> Task goal:
Where the listing below reaches the line containing "Task: Click the", start writing out lines exactly, and stop once the line containing "1568x722 pixels." has been written.

> Extracted material:
# # #
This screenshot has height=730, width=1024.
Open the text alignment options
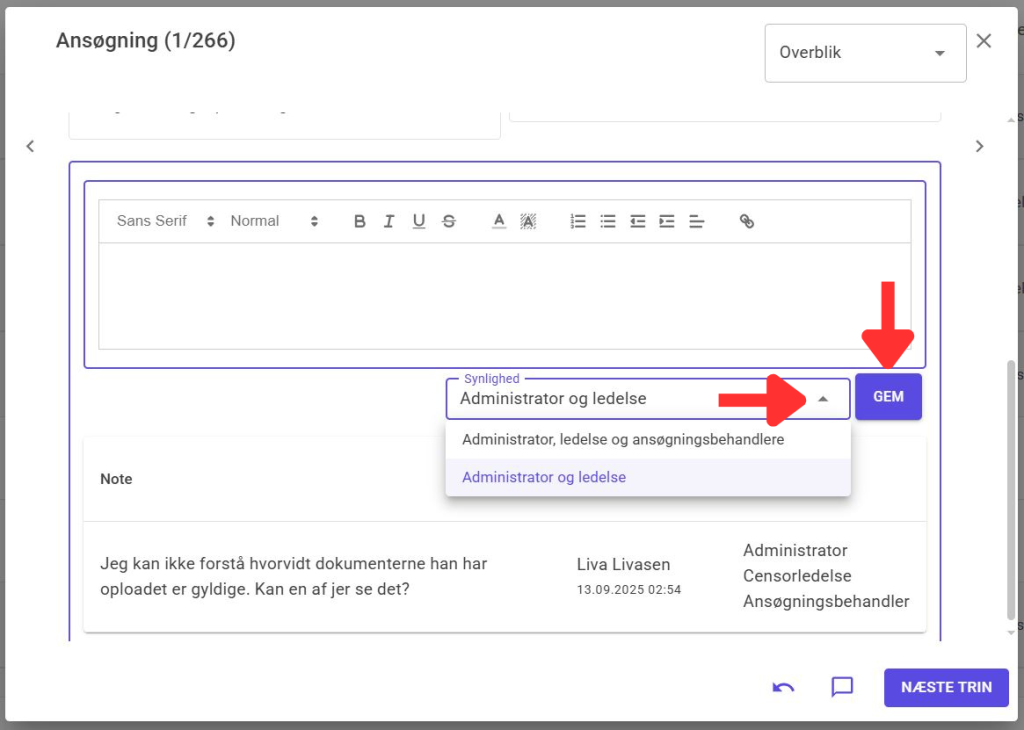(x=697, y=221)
# # #
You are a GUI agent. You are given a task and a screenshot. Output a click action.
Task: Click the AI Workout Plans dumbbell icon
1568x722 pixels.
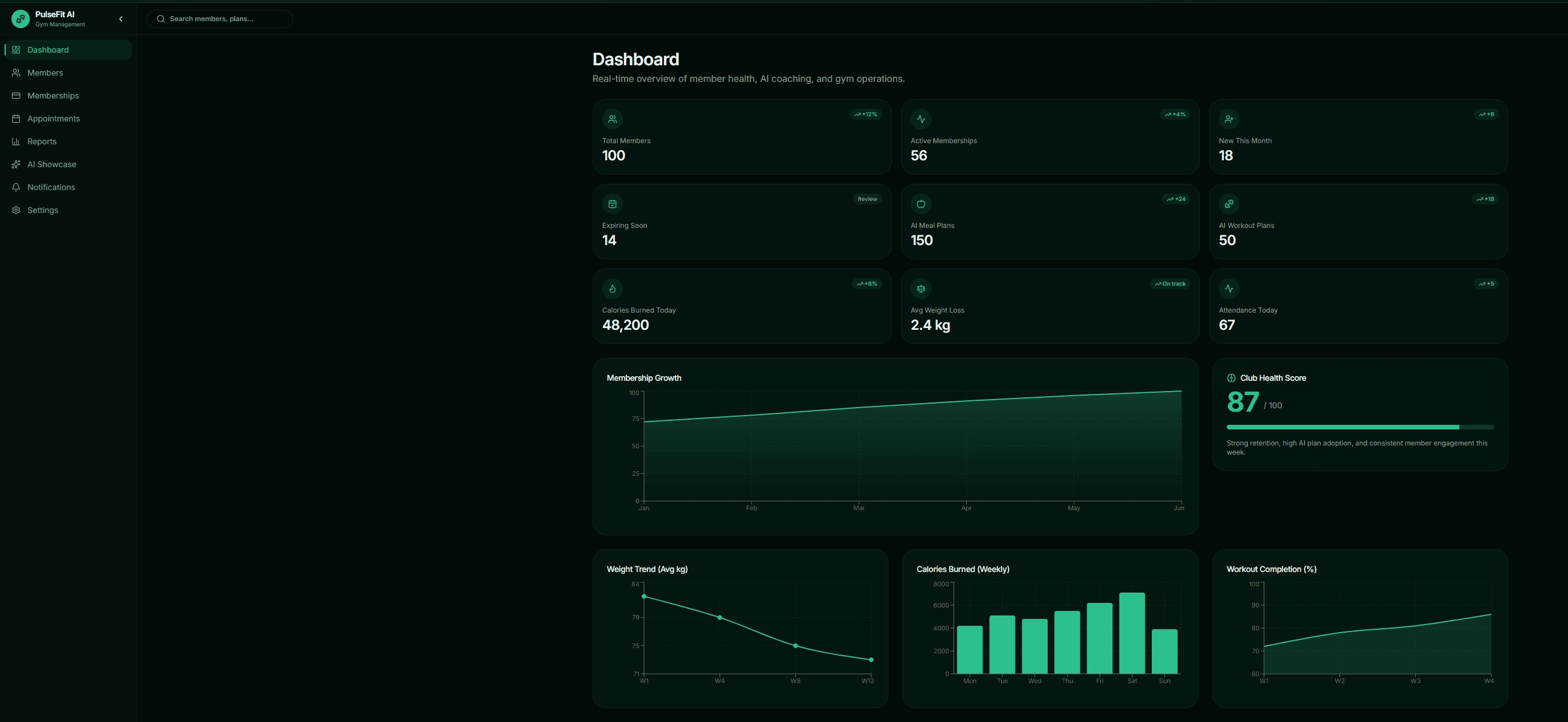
# # #
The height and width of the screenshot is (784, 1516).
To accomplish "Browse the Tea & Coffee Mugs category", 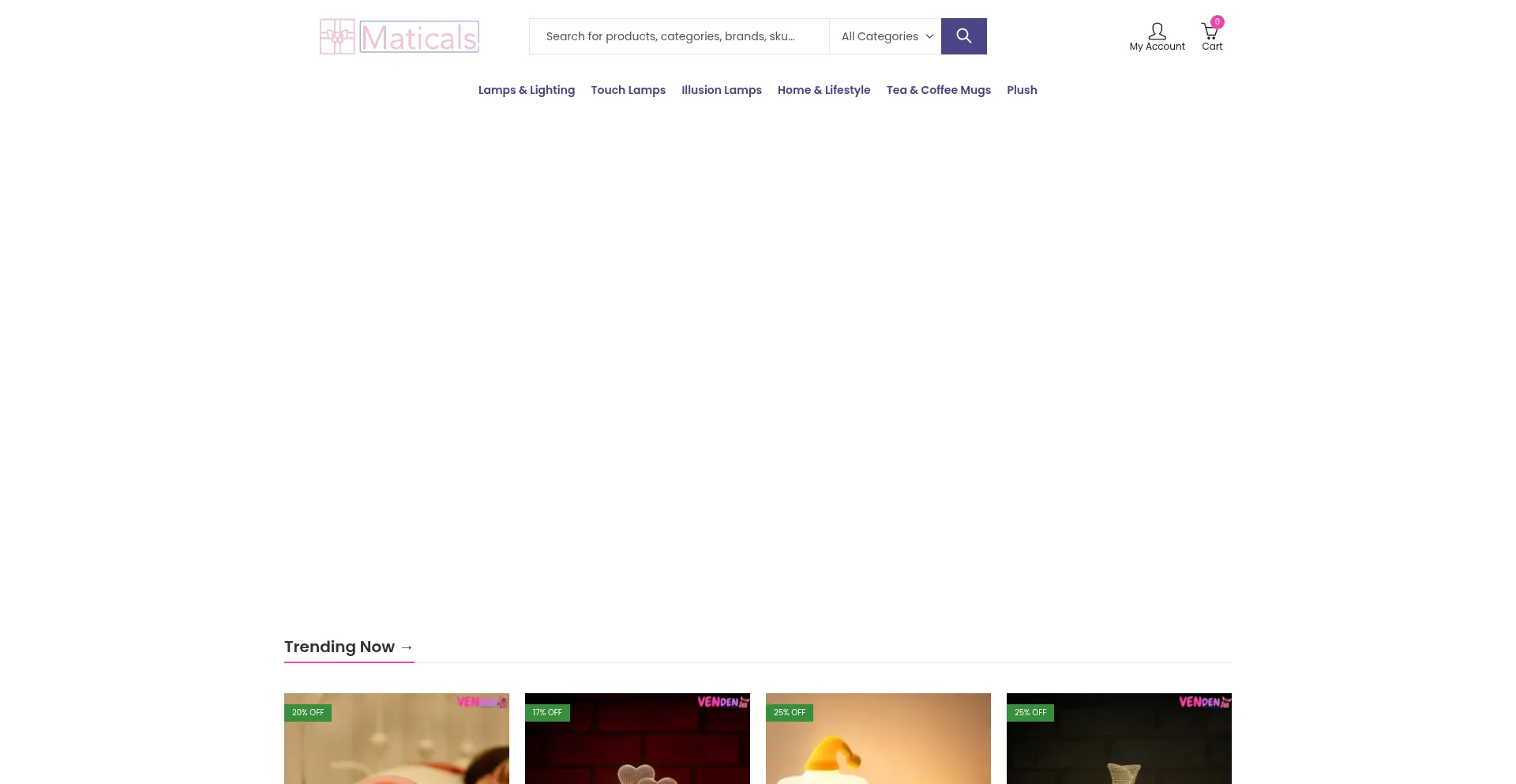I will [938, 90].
# # #
> Answer box:
Task: Click the AI Workout Plans dumbbell icon
1568x722 pixels.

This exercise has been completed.